Saved entries:
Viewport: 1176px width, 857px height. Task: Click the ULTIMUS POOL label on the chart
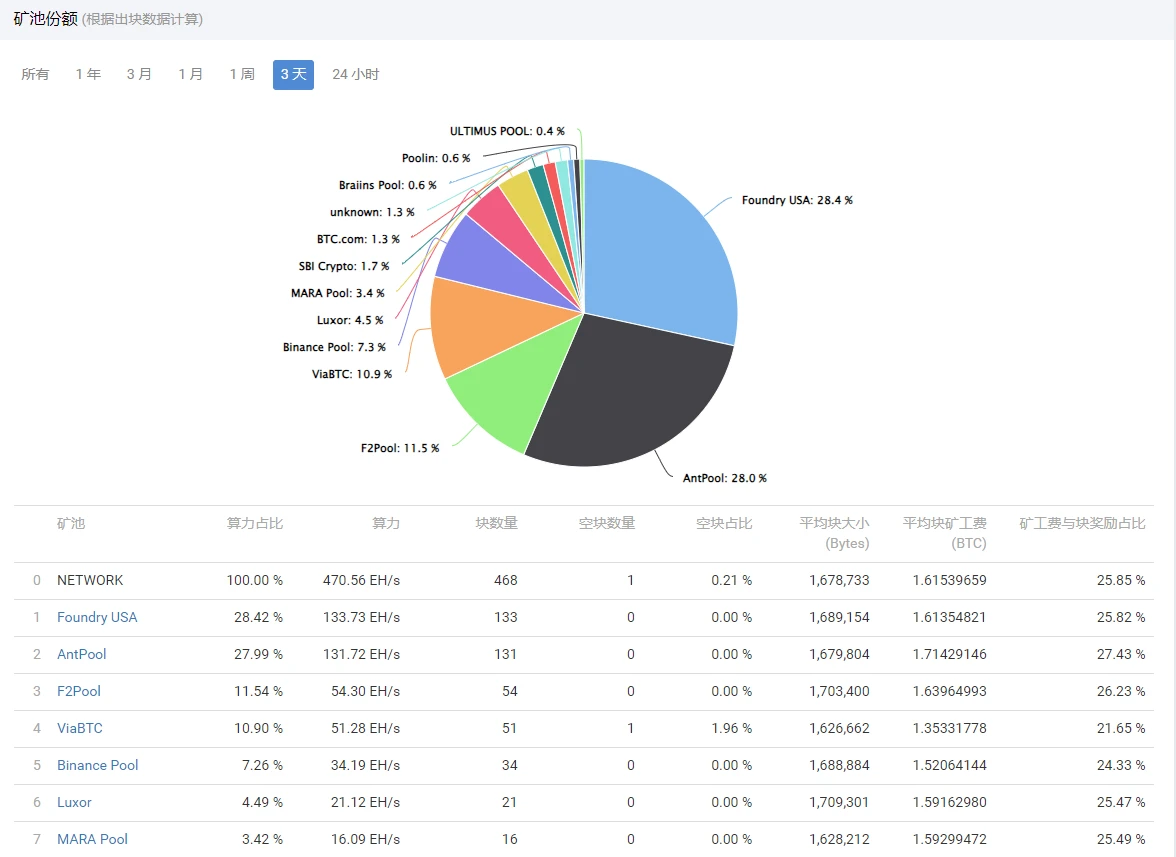(507, 130)
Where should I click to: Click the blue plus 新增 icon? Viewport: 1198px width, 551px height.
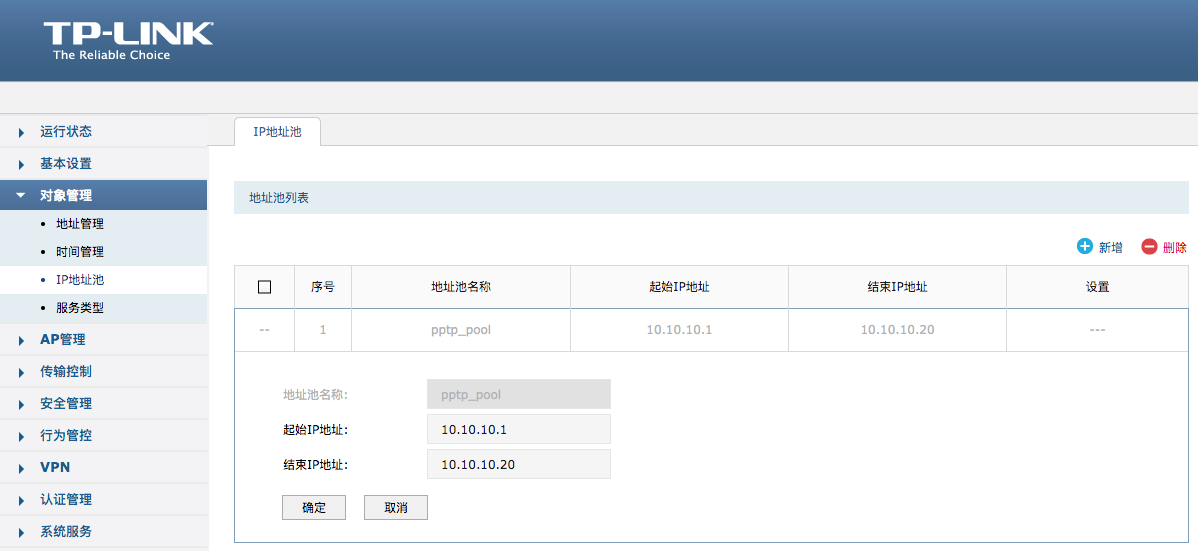coord(1085,247)
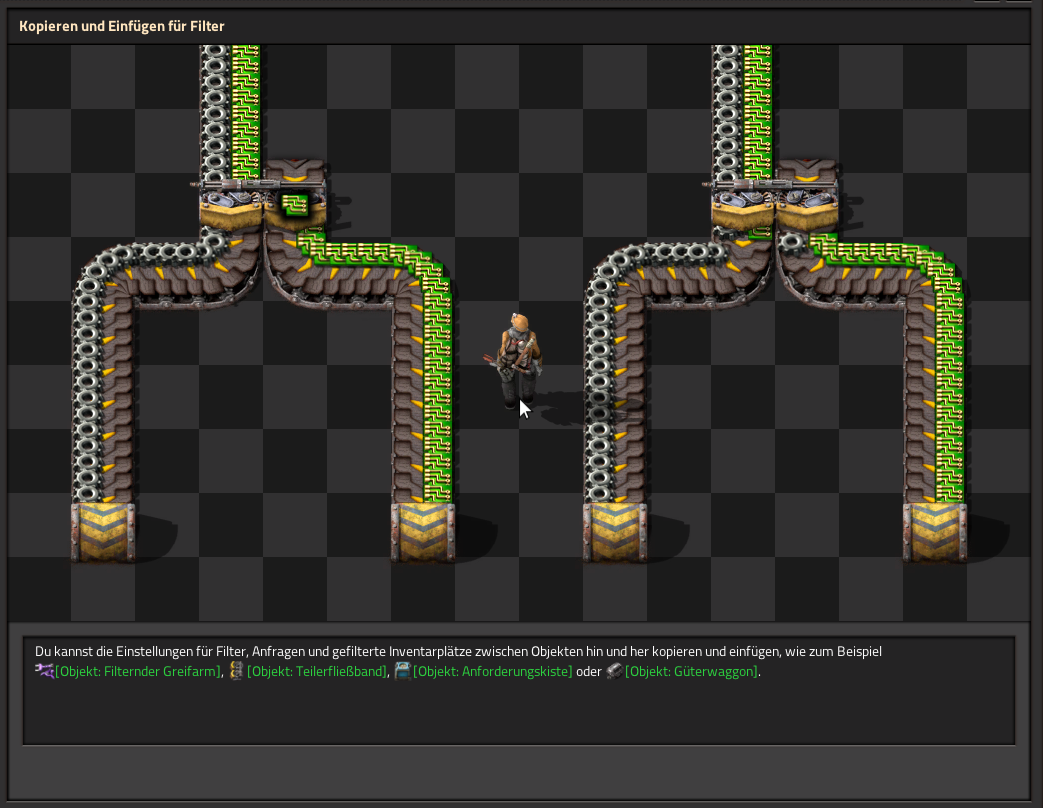This screenshot has width=1043, height=808.
Task: Follow the "Objekt: Güterwaggon" link
Action: click(691, 672)
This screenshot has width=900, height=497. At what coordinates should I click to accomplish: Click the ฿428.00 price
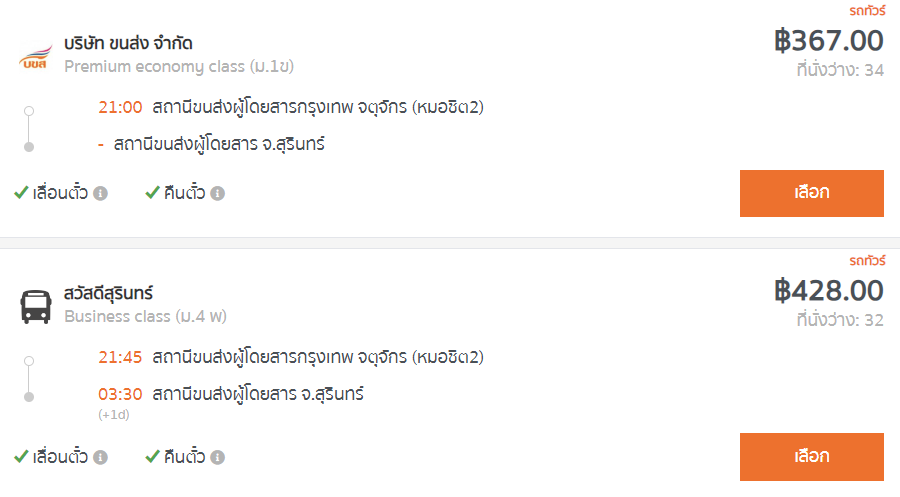pos(829,290)
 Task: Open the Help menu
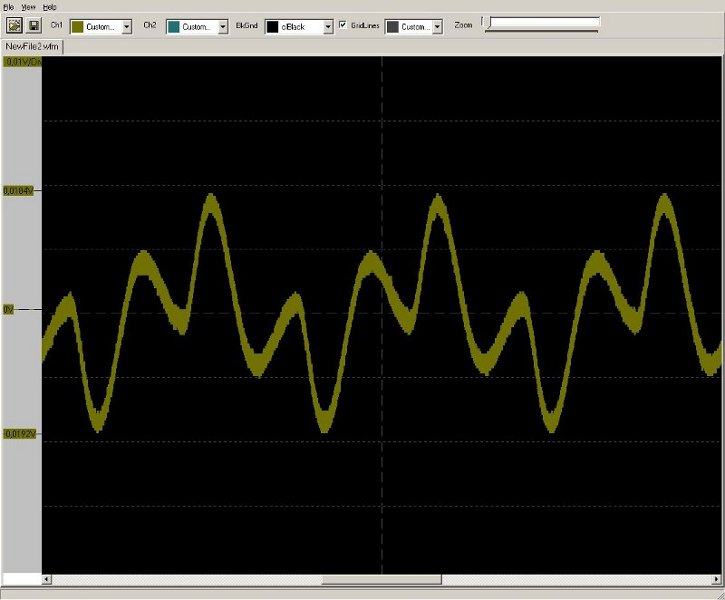point(50,7)
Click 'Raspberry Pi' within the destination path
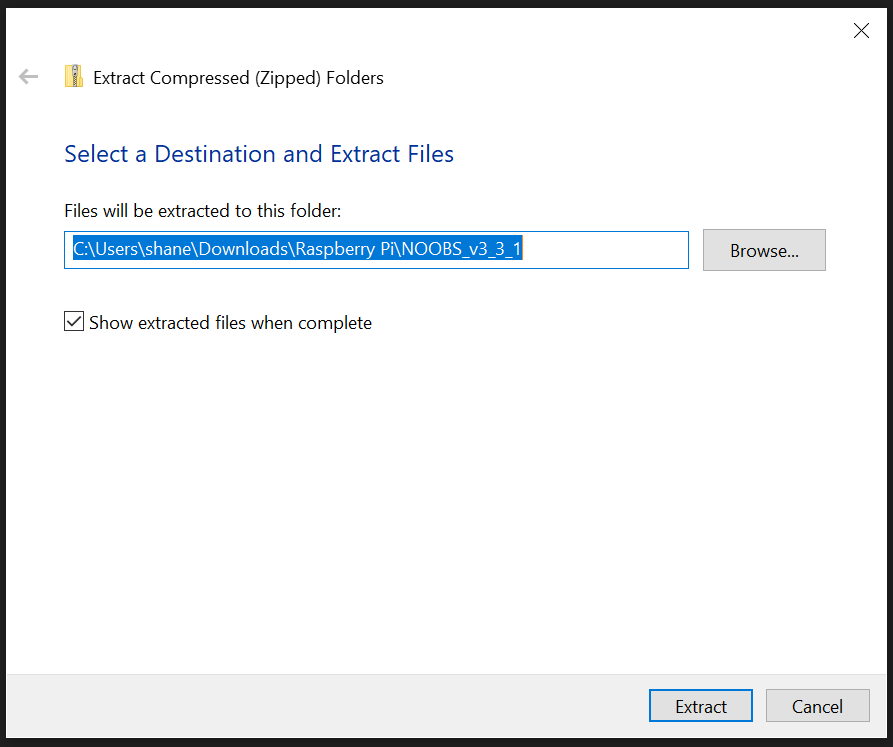 (342, 250)
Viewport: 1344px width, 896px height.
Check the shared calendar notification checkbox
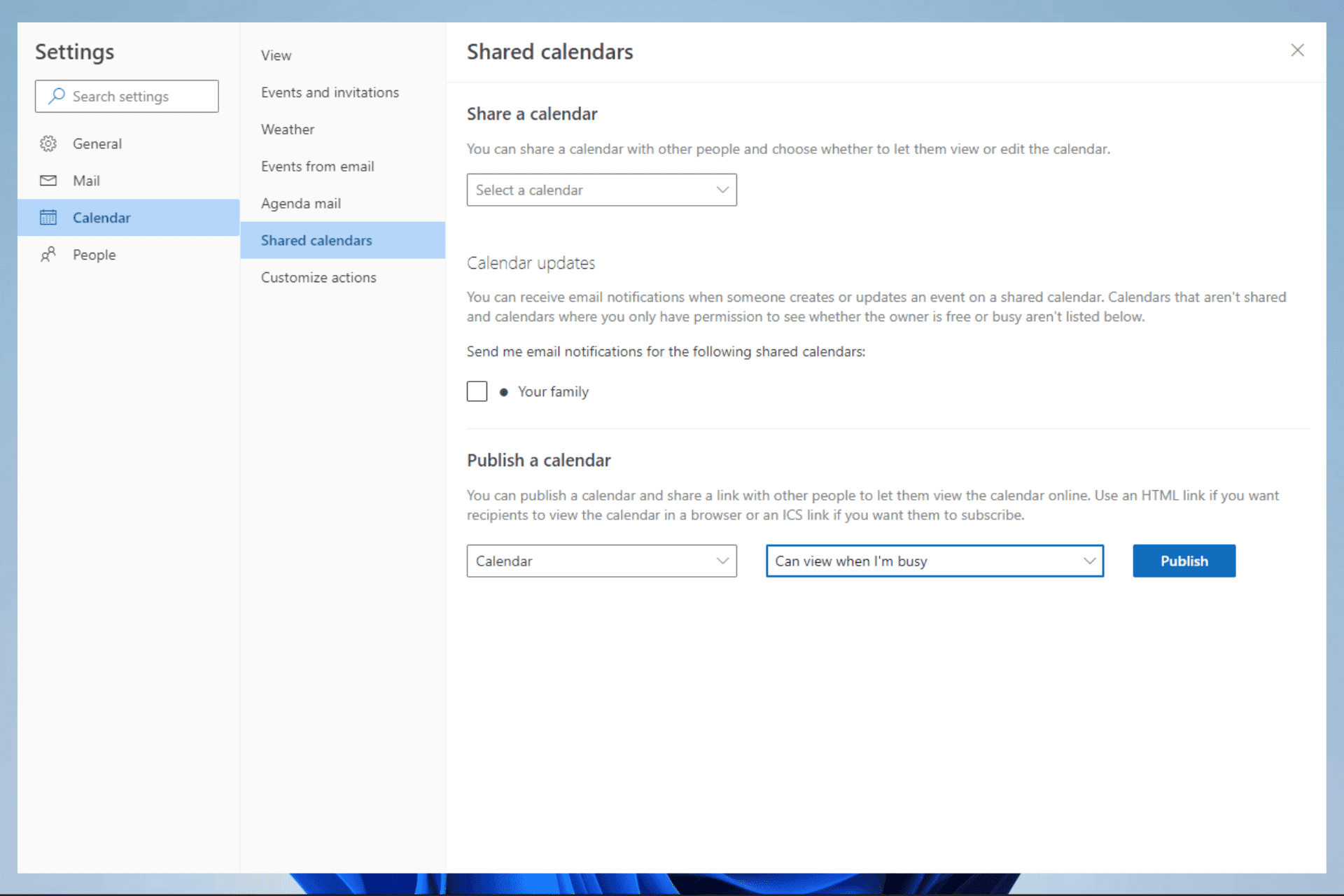coord(477,391)
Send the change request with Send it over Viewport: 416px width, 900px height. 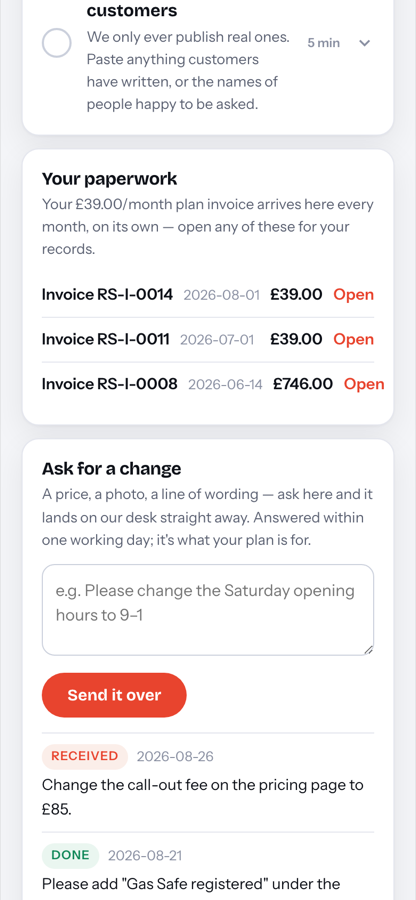(114, 695)
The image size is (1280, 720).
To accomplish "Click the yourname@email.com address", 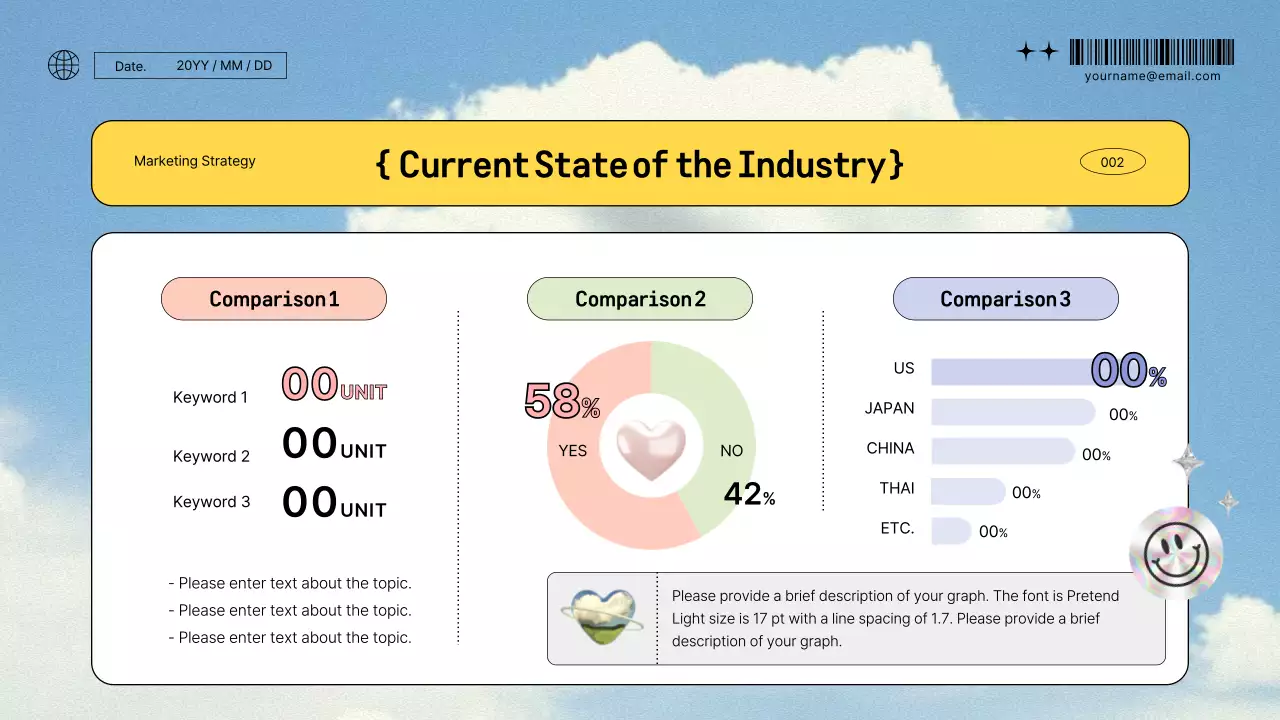I will pyautogui.click(x=1152, y=76).
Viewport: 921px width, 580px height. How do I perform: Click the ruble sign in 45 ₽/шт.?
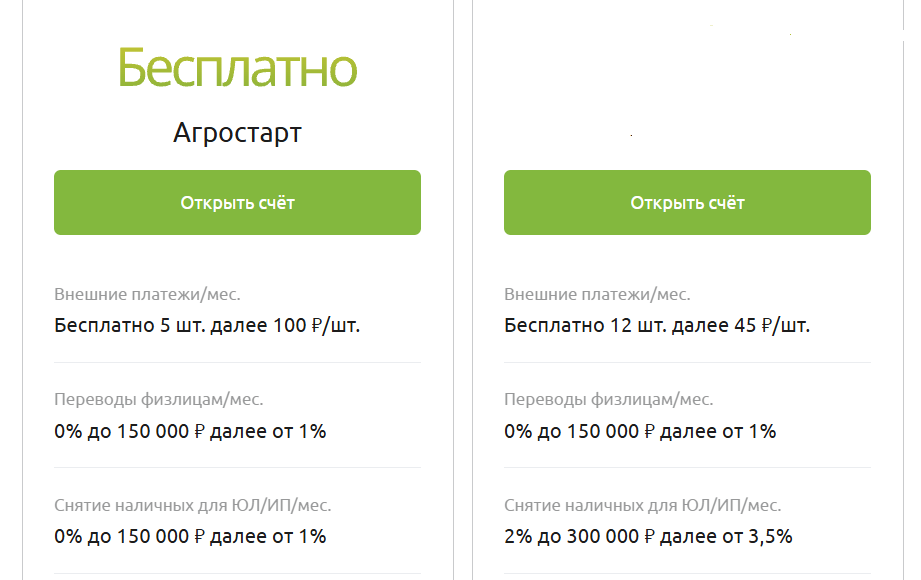(767, 326)
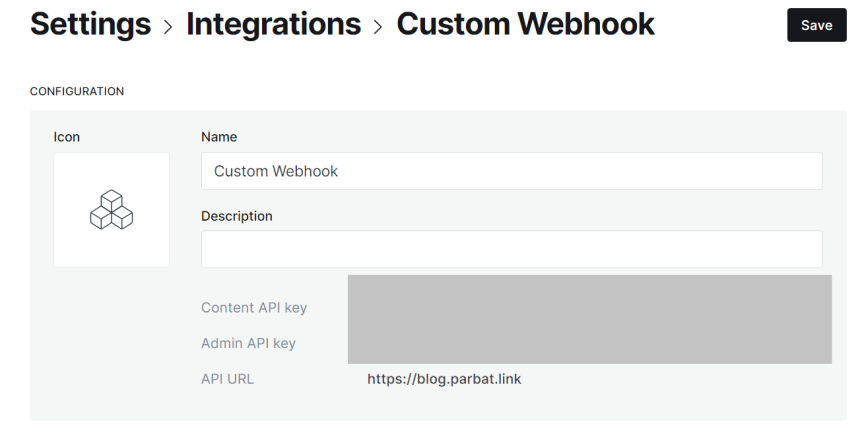Click the Content API key label

point(254,308)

Exercise goal:
Only the lines from the top of the data through the line with "Viewport: 1344px width, 896px height." should be quoted, exactly and with both ends kept; skip the pictures.

Answer for this exercise:
Viewport: 1176px width, 857px height. Task: Click the ULTIMUS POOL label on the chart
(507, 130)
Where should I click to: Click the blue plus 新增 icon? Viewport: 1198px width, 551px height.
coord(1085,247)
This screenshot has width=1043, height=808.
Task: Follow the "Objekt: Güterwaggon" link
Action: click(691, 672)
This screenshot has width=900, height=497. At what coordinates should I click to accomplish: Click the ฿428.00 price
pos(829,290)
 Task: Open the Help menu
point(50,7)
Click 'Raspberry Pi' within the destination path
 (342, 250)
Viewport: 1344px width, 896px height.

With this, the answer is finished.